● Required work
Can you reproduce the material below, starting at the line that contains "Locate an element on the screen. This" and ending with the last line of the material, with the pictures left out?

— START Material to process —

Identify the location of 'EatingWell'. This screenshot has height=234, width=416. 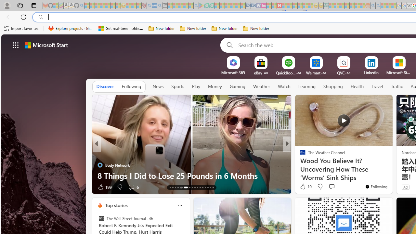
(300, 155).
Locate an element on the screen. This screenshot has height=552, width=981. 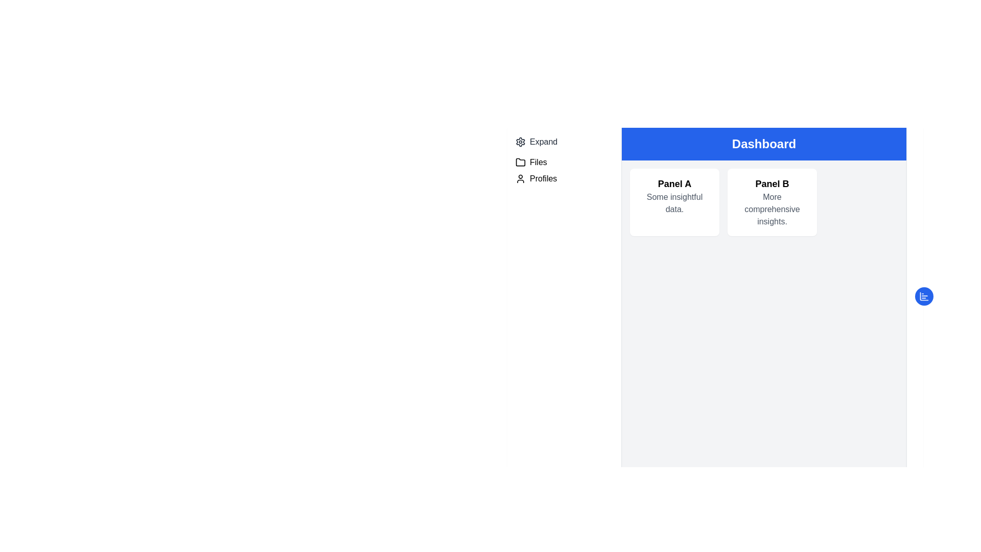
the 'Profiles' text label located in the left-hand side panel under the user icon is located at coordinates (542, 178).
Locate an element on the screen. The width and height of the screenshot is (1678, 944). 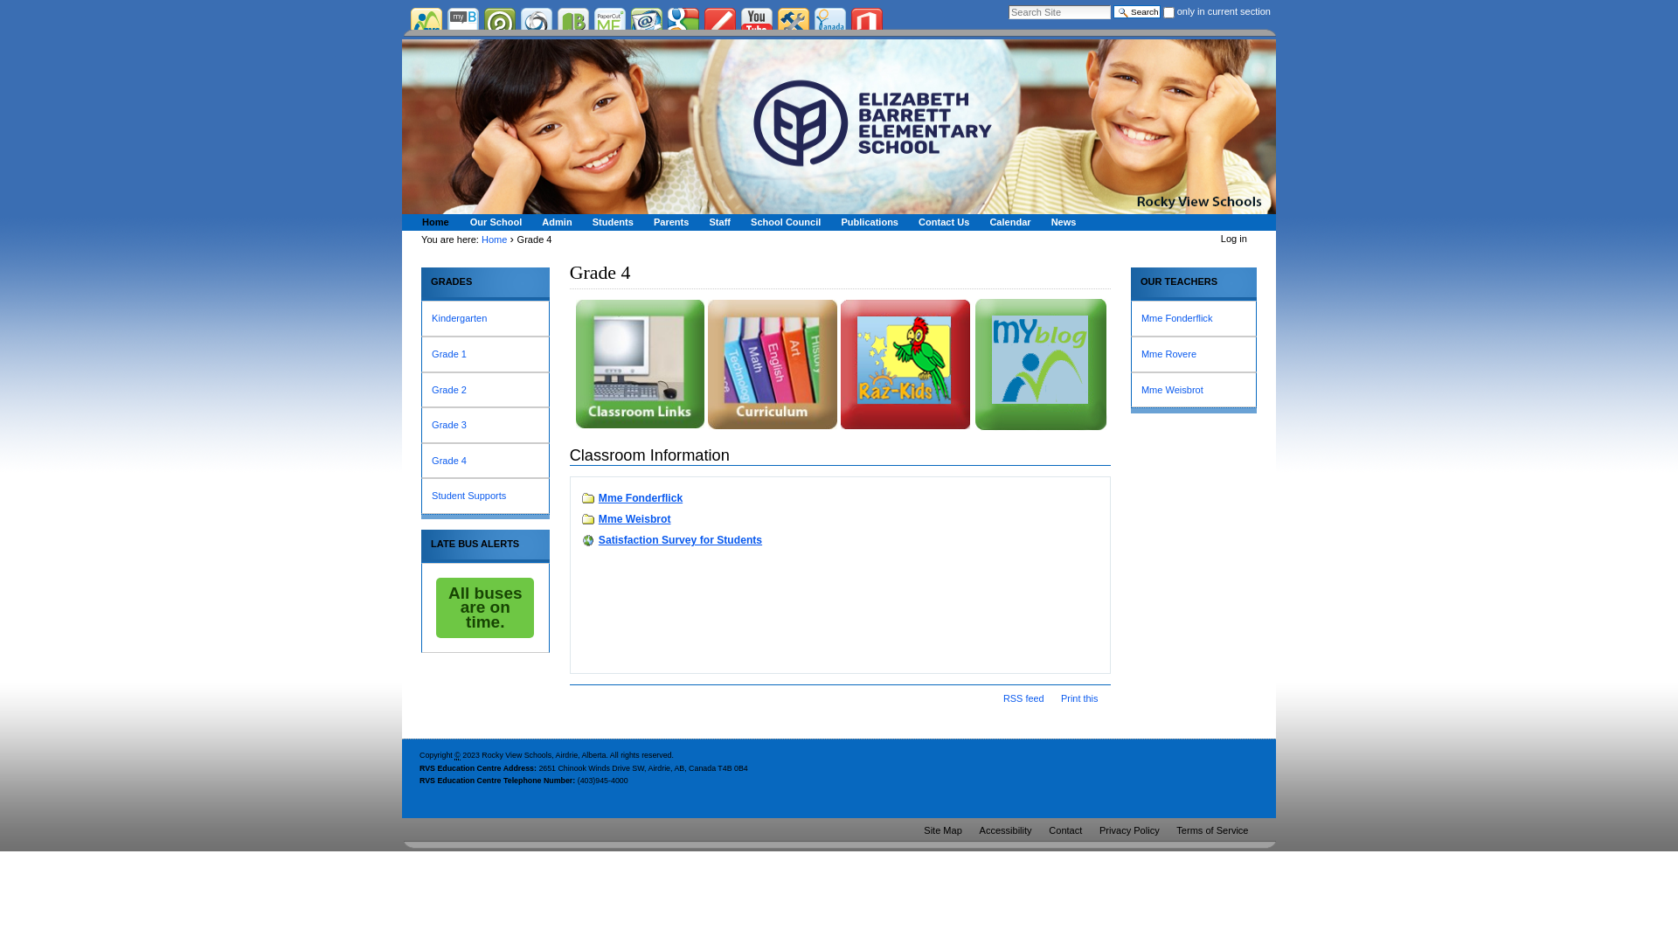
'Mme Weisbrot' is located at coordinates (1193, 389).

— END Material to process —

● Answer to the problem
Locate an element on the screen. This screenshot has height=552, width=981. 
the 'Profiles' text label located in the left-hand side panel under the user icon is located at coordinates (542, 178).
Locate an element on the screen. The width and height of the screenshot is (1678, 944). 
'Mme Weisbrot' is located at coordinates (1193, 389).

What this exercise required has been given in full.